[Stored items]

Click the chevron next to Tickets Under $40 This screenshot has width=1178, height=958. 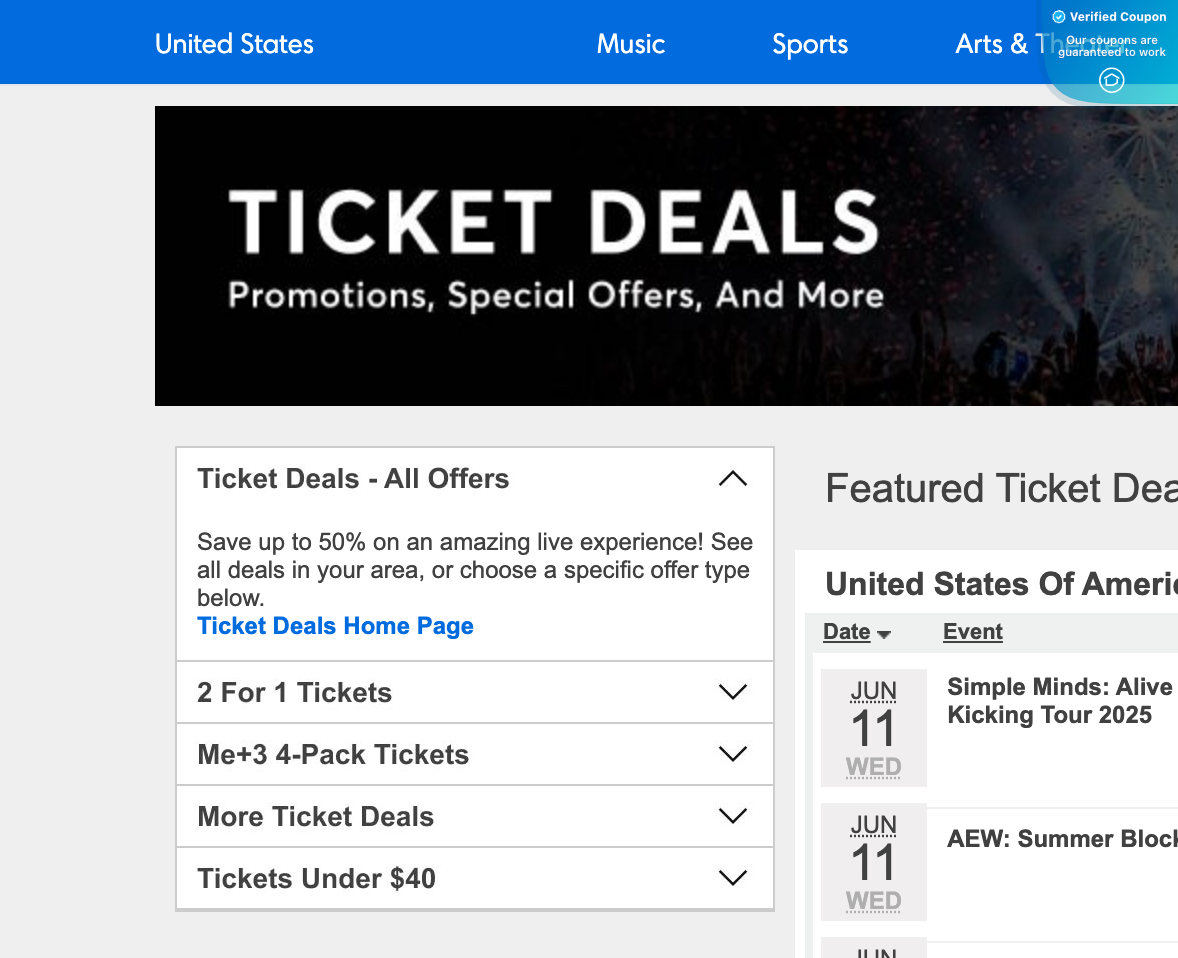point(733,878)
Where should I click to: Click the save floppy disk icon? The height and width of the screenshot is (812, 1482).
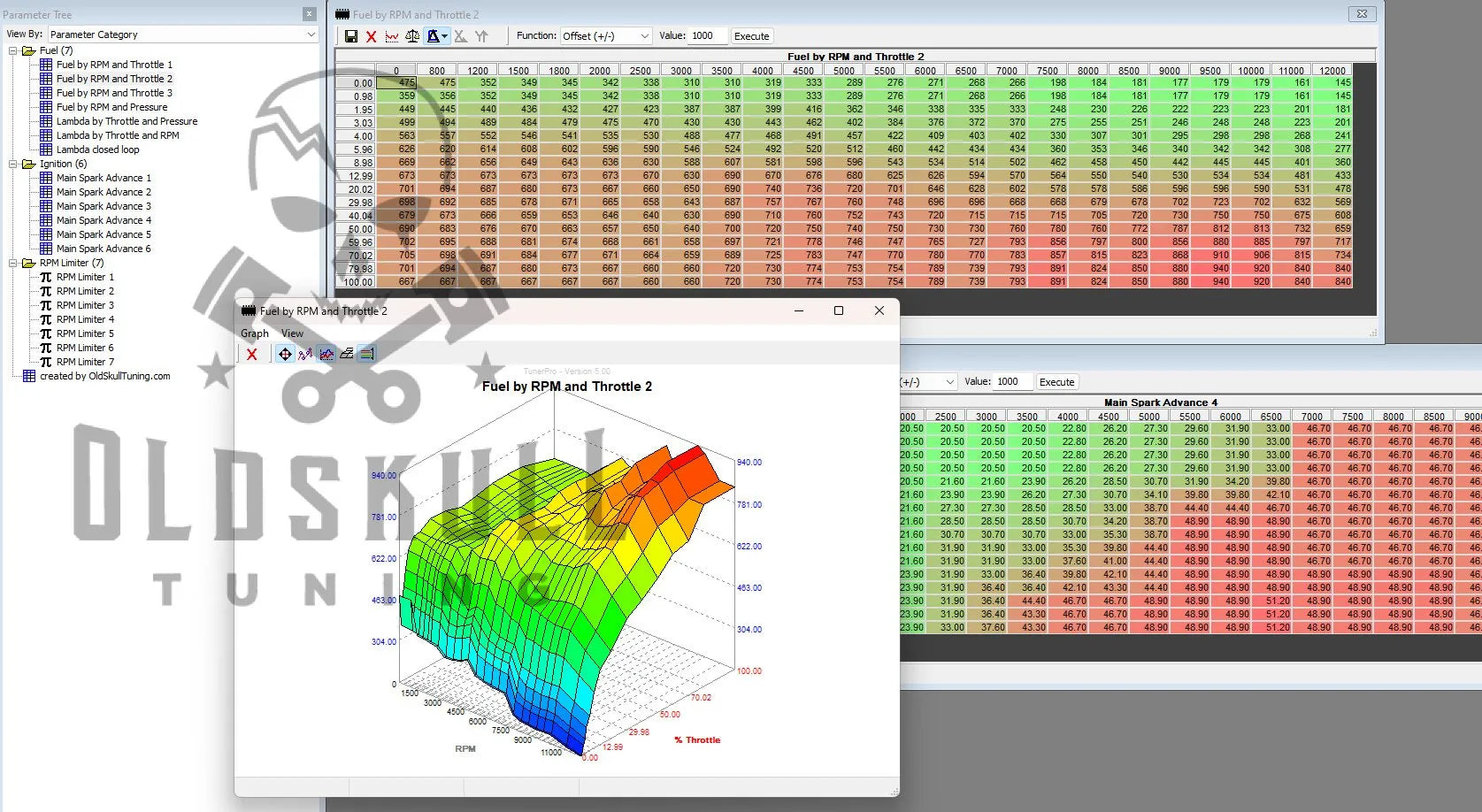351,36

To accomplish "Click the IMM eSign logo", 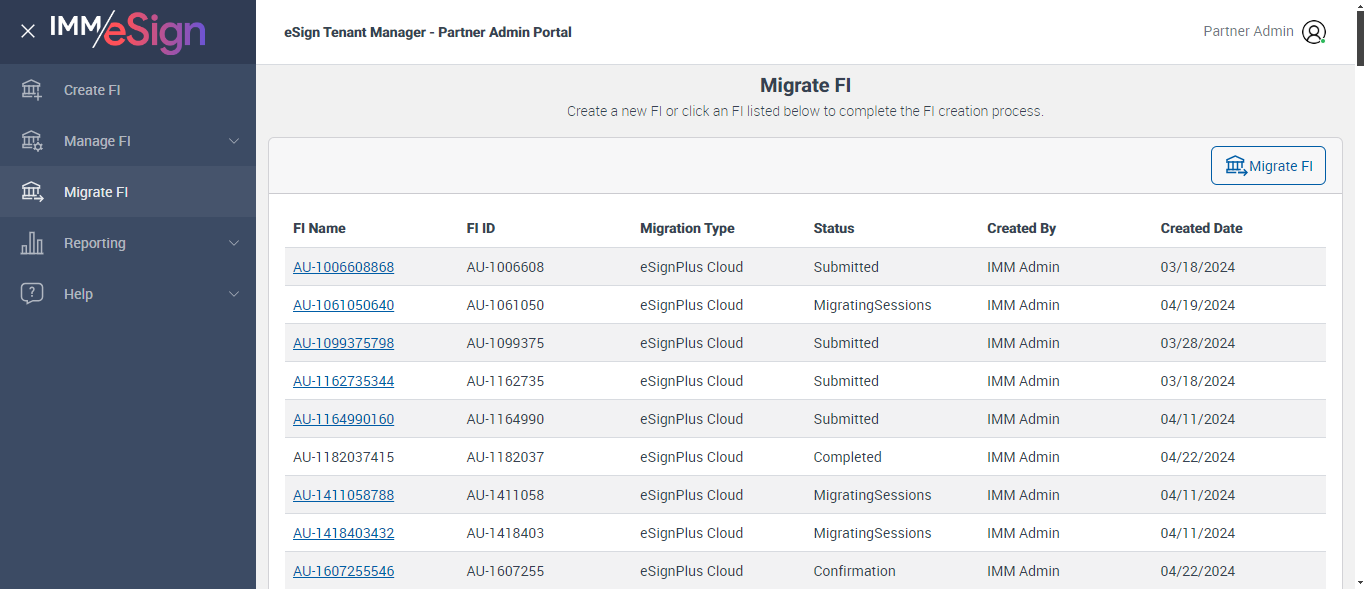I will point(128,31).
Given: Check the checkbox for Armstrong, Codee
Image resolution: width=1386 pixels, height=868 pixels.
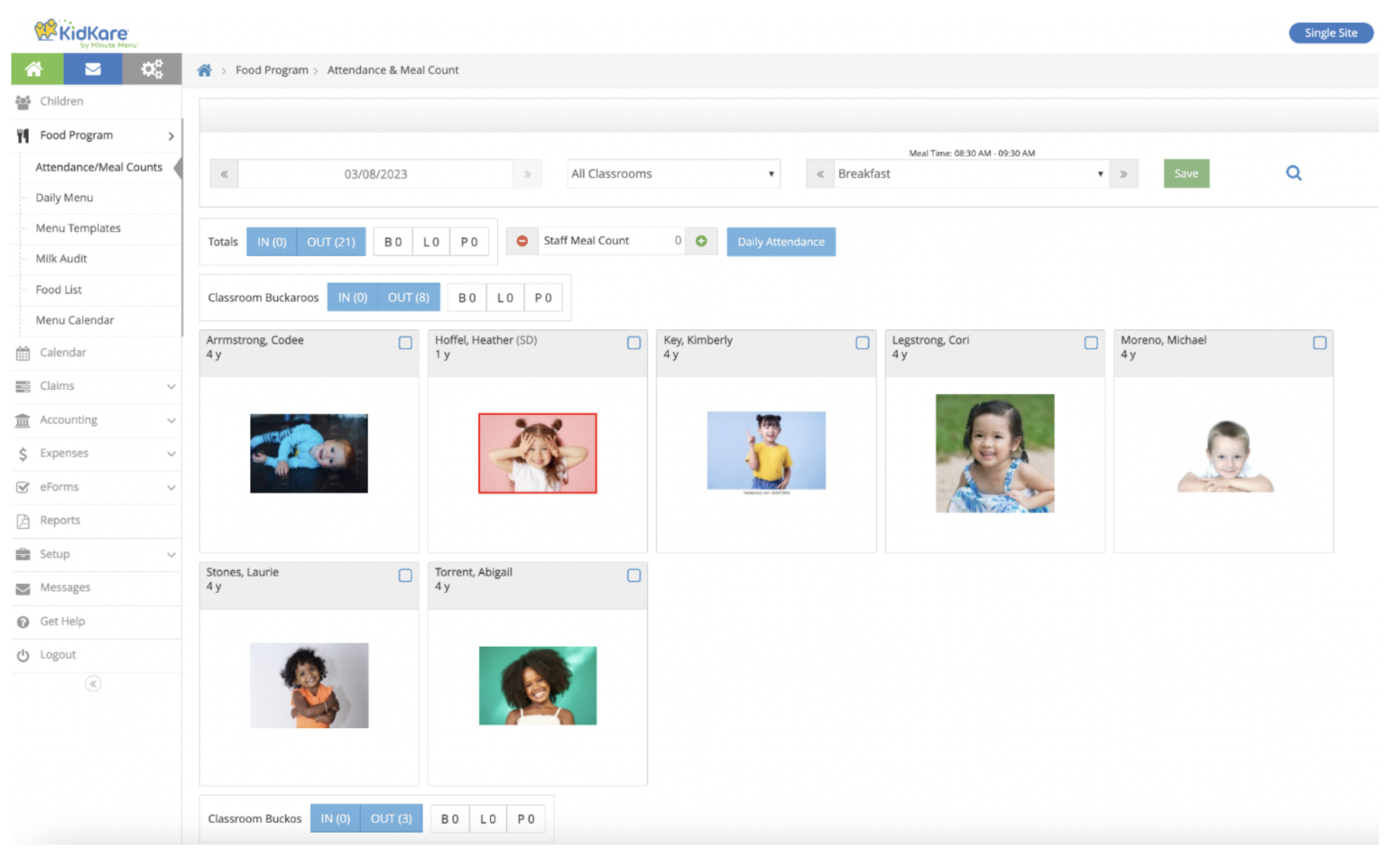Looking at the screenshot, I should click(x=404, y=343).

• WHAT YOU NEED TO DO
Each line from the one that holds "Given: Check the" through the final line of the data must be retyped exactly; the pictures must not appear.

• WRITTEN SOLUTION
Given: Check the checkbox for Armstrong, Codee
Image resolution: width=1386 pixels, height=868 pixels.
Looking at the screenshot, I should click(x=404, y=343).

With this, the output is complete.